The contracts, signed in 2005 and 2006, were a “sham” designed to circumvent a Michigan law capping how much debt cities could incur, the city said yesterday in a complaint filed in U.S. Bankruptcy Court in Detroit.

Those contracts allowed two city service corporations to issue so-called certificates of participation to fund pensions for municipal workers. Detroit officials at the time decided the contracts didn’t need to be considered debt for purposes of the state cap, according to court papers.

“City officials turned a blind eye to the requirements of state law and to the city’s desperate financial condition,” according to the complaint. The transactions “were nothing more than borrowings by the city of Detroit, thinly disguised as a back-to-back series of contract payments.”

When Detroit’s emergency financial manager, Kevyn Orr, put the city into bankruptcy in July, he cited the pension debt and a related set of interest-rate swaps as contributing to the financial crisis. Detroit listed $18 billion in liabilities in its bankruptcy filing and said it could no longer meet its financial obligations and still provide basic services to the city’s 700,000 residents.

‘Move Forward’

“This deal was bad for the city from its onset despite reassurances it would adequately resolve the city’s pension issues,” Orr said yesterday in a statement. “We have tried without success to negotiate a resolution to this dispute and to allow the city and its taxpayers to move forward and unwind these illegal transactions.”

Before filing the suit, Detroit had given Bank of America Corp. (BAC) and UBS AG (UBSN) until yesterday to say how much they would accept to cancel the swaps connected to the pension debt, a person familiar with the talks said. Those swaps, originally designed to protect against rising interest rates, have cost taxpayers more than $200 million since 2009.

U.S. Bankruptcy Judge Steven Rhodes last month rejected as too costly a proposal to pay $165 million to cancel the swaps and told the city to seek a better price.

Casino Taxes

Without a new deal, the city would consider taking action to have the swaps declared illegal and to prevent the banks from seizing about $4.2 million in casino taxes held in a custodial account, said the person, who asked not to be identified because the talks are private.

Under a draft debt-adjustment plan sent to creditors, Detroit would pay nothing to Bank of America and UBS. While the city said in the plan that it disputes the legitimacy of the swaps, it said it may set aside about $4.2 million a month in a reserve fund in case a court finds them legal. Orr said he may file a plan with the court early this month.

Bill Halldin, a spokesman for Bank of America, declined to comment on the lawsuit. Megan Stinson, a spokeswoman for UBS, didn’t immediately respond to an e-mail seeking comment yesterday after regular business hours.

The pension debt was issued in 2005 and 2006. The swaps were designed to protect against rising interest rates by requiring the banks to pay the city if rates climbed above a certain level.
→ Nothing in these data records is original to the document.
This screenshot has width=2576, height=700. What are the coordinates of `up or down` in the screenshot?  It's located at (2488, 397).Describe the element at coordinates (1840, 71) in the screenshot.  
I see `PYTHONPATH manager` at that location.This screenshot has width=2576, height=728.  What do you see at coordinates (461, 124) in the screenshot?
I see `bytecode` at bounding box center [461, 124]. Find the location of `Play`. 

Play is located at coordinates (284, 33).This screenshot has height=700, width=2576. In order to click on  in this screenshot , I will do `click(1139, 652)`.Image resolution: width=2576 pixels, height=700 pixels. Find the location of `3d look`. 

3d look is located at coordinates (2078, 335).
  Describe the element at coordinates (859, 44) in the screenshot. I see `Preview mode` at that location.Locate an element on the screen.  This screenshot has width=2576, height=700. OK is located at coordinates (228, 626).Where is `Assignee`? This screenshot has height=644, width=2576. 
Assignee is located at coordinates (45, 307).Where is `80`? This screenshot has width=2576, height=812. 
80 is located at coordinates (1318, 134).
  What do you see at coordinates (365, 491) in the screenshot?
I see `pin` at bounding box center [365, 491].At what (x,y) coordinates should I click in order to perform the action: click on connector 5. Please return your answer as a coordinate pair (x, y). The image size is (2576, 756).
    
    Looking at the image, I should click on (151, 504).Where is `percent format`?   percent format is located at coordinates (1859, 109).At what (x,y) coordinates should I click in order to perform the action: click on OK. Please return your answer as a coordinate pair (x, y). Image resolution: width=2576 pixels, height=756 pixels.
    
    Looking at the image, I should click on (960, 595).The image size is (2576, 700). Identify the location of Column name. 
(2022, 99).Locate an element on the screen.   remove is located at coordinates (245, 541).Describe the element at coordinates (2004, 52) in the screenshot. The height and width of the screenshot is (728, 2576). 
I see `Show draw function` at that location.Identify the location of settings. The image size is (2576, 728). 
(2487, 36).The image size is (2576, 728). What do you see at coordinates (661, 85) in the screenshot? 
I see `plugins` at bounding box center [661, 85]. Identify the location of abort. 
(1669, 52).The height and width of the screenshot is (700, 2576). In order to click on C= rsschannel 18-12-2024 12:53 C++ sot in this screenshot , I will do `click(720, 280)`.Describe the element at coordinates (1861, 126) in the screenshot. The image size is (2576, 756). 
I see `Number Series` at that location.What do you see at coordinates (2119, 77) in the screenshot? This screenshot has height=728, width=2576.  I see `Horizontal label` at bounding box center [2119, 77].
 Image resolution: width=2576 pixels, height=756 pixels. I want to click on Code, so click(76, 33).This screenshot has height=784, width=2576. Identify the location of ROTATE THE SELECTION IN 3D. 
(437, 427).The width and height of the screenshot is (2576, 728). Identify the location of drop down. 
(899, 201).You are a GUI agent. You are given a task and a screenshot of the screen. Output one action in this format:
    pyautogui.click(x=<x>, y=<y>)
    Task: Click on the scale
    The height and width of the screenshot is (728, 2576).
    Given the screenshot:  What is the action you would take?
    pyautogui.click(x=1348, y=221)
When rates fell, Detroit was required to make monthly payments.

‘Disastrous’ Consequences

In 2009, the city was forced to directly assume the service corporations’ obligations under the swaps, “with further, disastrous financial consequences,” according to yesterday’s filing.

Days before seeking bankruptcy protection, Detroit agreed to pay $230 million to cancel the swaps contracts, which were signed with Zurich-based UBS and SBS Financial Products Co. Merrill Lynch, a unit of Charlotte, North Carolina-based Bank of America, took over the SBS position in July. After the price was knocked down to $165 in December, it still failed to win court approval.

Creditors led by bond insurer Syncora Guarantee Inc. opposed a settlement. The city didn’t prove it would lose if it sued to cancel the swaps contracts instead of settling with the banks, Syncora said.

The case is City of Detroit v. Detroit General Retirement System Service Corp., 14-04112, U.S. Bankruptcy Court, Eastern District of Michigan (Detroit). The bankruptcy is In re City of Detroit, 13-53846, in the same court.